[Records shown]

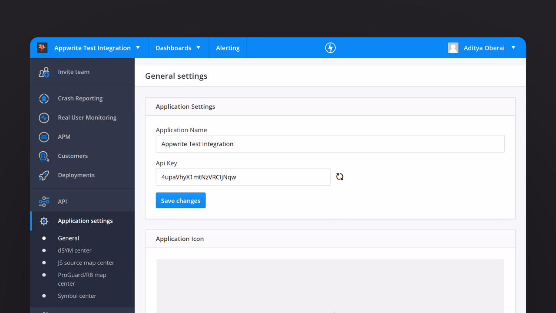Select the API sliders icon
Viewport: 556px width, 313px height.
coord(44,201)
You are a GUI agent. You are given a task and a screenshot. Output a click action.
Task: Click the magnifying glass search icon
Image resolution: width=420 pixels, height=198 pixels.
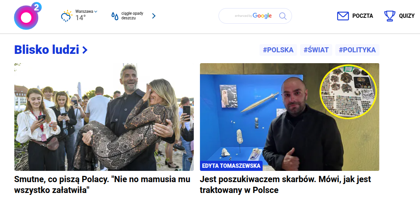(x=283, y=16)
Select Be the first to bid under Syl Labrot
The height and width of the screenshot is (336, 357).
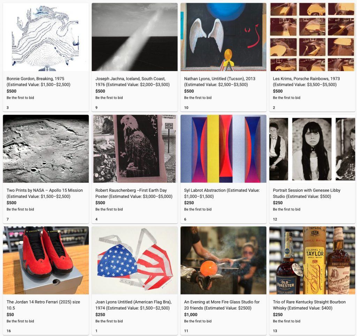[198, 209]
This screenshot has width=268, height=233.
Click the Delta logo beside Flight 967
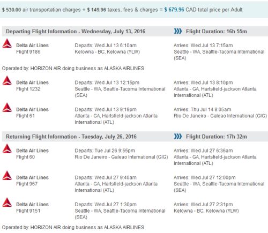coord(7,176)
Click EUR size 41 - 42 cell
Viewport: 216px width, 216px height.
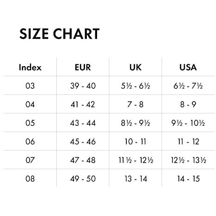tap(83, 105)
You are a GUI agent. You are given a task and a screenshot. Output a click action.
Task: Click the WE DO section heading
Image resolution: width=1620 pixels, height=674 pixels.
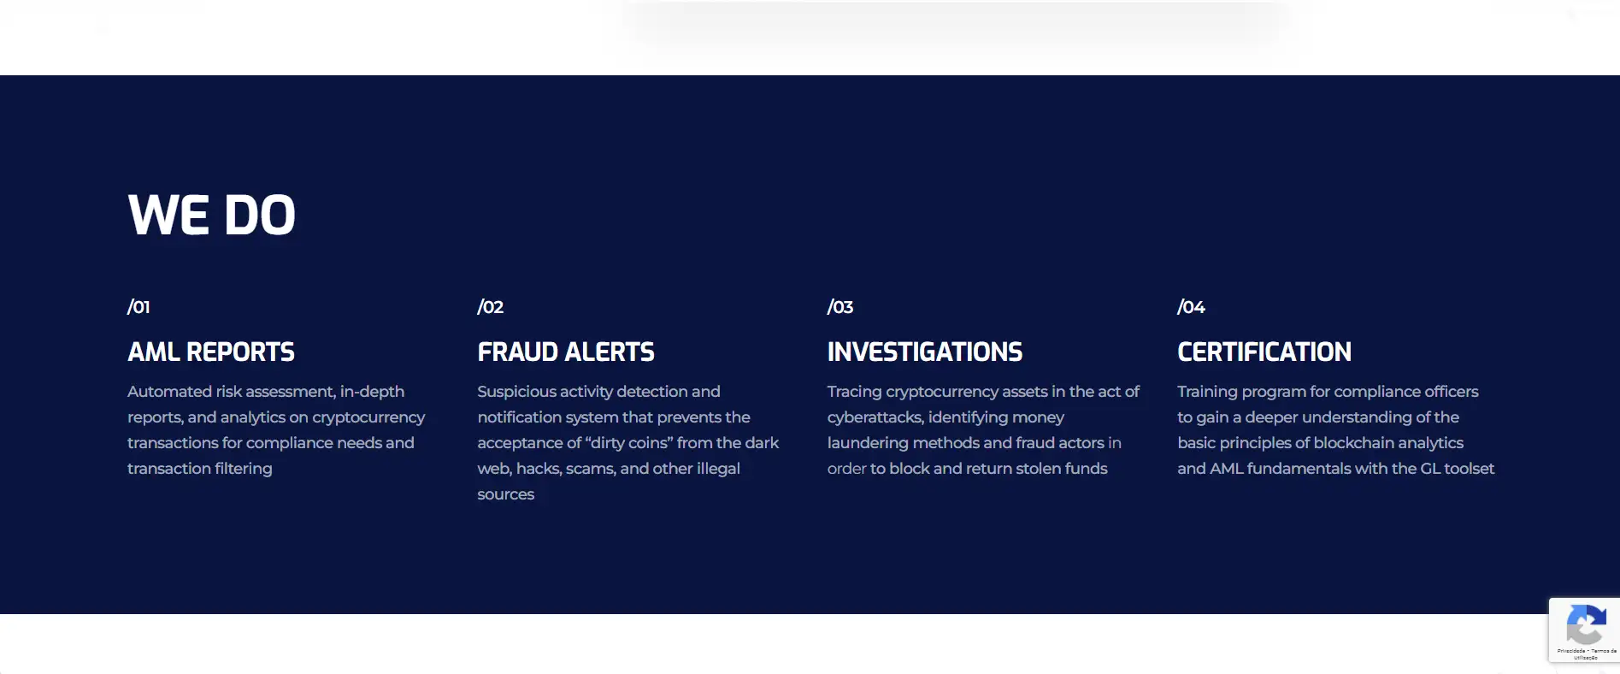pyautogui.click(x=211, y=215)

[/Records shown]

- **Activity**
Set out, exactly as given, the line that contains "Click EUR size 41 - 42 cell" along with each line after it through the end of the records above; omit the pictures.

- **Reply to the exercise**
Click EUR size 41 - 42 cell
Viewport: 216px width, 216px height.
tap(83, 105)
You are a GUI agent. You are given a task and a screenshot. Output a click action.
Task: Click the WE DO section heading
Image resolution: width=1620 pixels, height=674 pixels.
pyautogui.click(x=211, y=215)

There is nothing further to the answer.